[Book] The UnRules - Man, Machines and the Quest to Master Markets

The UnRules by Igor Tulchinsky is quite an entertaining read: Part memoir, part history of quantitative finance and applied mathematics, part promotion of WorldQuant (Igor’s investment firm), in less than 140 pages. This is the sort of book that could be considered ‘‘motivational’’ and of the ‘‘personal philosophy’’ genre considering the chapter subtitles:

  • “Take aggressive risks, but manage losses.”

  • “All theories and all methods have flaws.”

  • “Events don’t unfold as anticipated, so there are limits to what can be planned.”

  • “Persistence compounds your ability.”

  • “Take action. Nothing else counts.”

  • “Without specific, quantifiable goals, movement through life is Brownian motion – random.”

  • “Knowledge grows from knowledge, and good ideas constitute new knowledge, altering reality in the process of growth.”

  • “Make everyone benefit.”

  • “Think big – it’s easier.”

  • “Quantity is quality.”

Not a big fan of the genre. But this book is more than the usual clickbaits one can find on one’s (facebook) newsfeed about personal development and the paths to the riches.

In between arcane scientific examples (the mathematics of waves) and the description of his seemingly random career choices (playing the odds, like in quant investing), Igor Tulchinsky (CEO of WorldQuant) exposes his vision of quant investing, which I find is partly shared with the one exposed at the start of Lopez de Prado’s book Advances in Financial Machine Learning:

  • Build an alpha factory aiming at extracting a huge number of small and eventually short-lived alphas instead of focusing on a small number of very strong (and crowded) ones; Igor’s “quantity is quality”.

  • Specializing functions:

    • Lopez de Prado’s suggest that workers in his alpha factory are becoming the best at their respective tasks (data engineering, feature engineering, model building based on the features (strategists), backtesting (working in total isolation, reporting only to the management, to avoid overfitting using multiple tests);
    • Igor splits researchers who create a library of millions of alphas (more or less crowdsourcing the research function), and portfolio strategists who help themselves in this library of signals. To quote the book:

      “Today a typical portfolio may contain tens of thousands of alphas; the largest may contain 100,000. To our portfolio strategists, individual alphas, which may have vectors of hundreds or thousands of securities, remain black boxes. The algorithms, logic, and intellectual property remain with the researchers; the strategists know individual alphas only as mathematical expressions of a market signal. As a result, portfolios are not shaped by taking a macroeconomic perspective or exploiting some notion of value. Instead, a portfolio is all math: How does the combination of its alphas perform in the market? What are its characteristics? Can it be improved?

The automation of scientific discoveries is a common theme in Lopez de Prado’s and Igor’s book.

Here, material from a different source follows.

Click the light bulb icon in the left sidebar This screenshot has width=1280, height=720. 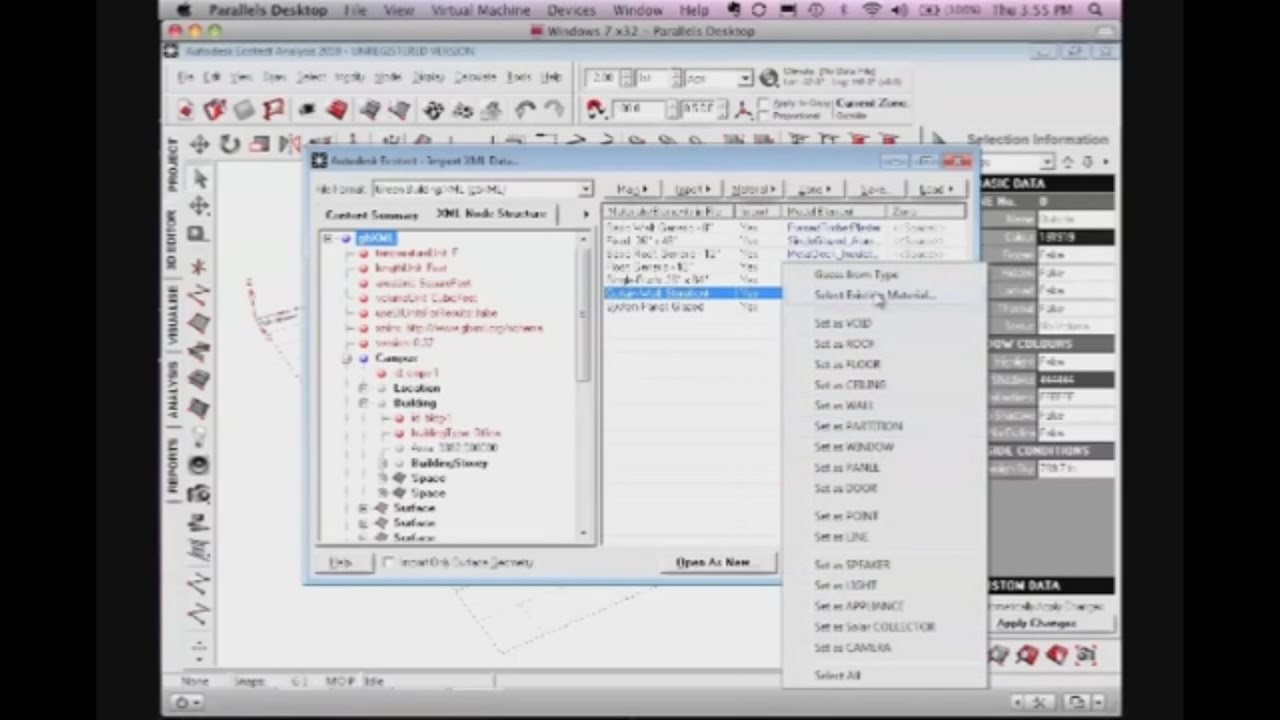coord(200,435)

WorldQuant seems to have reach this stage for alpha discovery: 13,000 alphas by the end of 2010; 26,000 in 2011; 60,000 in 2012; 425,000 in 2013; 1,700,000 in 2015; 4,000,000 in 2016. An exponential growth.

As a side note, a chapter digresses on the exponential progress of quant biology, and on the cross-fertilizing collaboration between WorldQuant researchers and computational biologists.

This book will sound particulary appealing to quants with a computer science background, maybe less so to economists…

As a takeaway, automate, automate, and automate even more!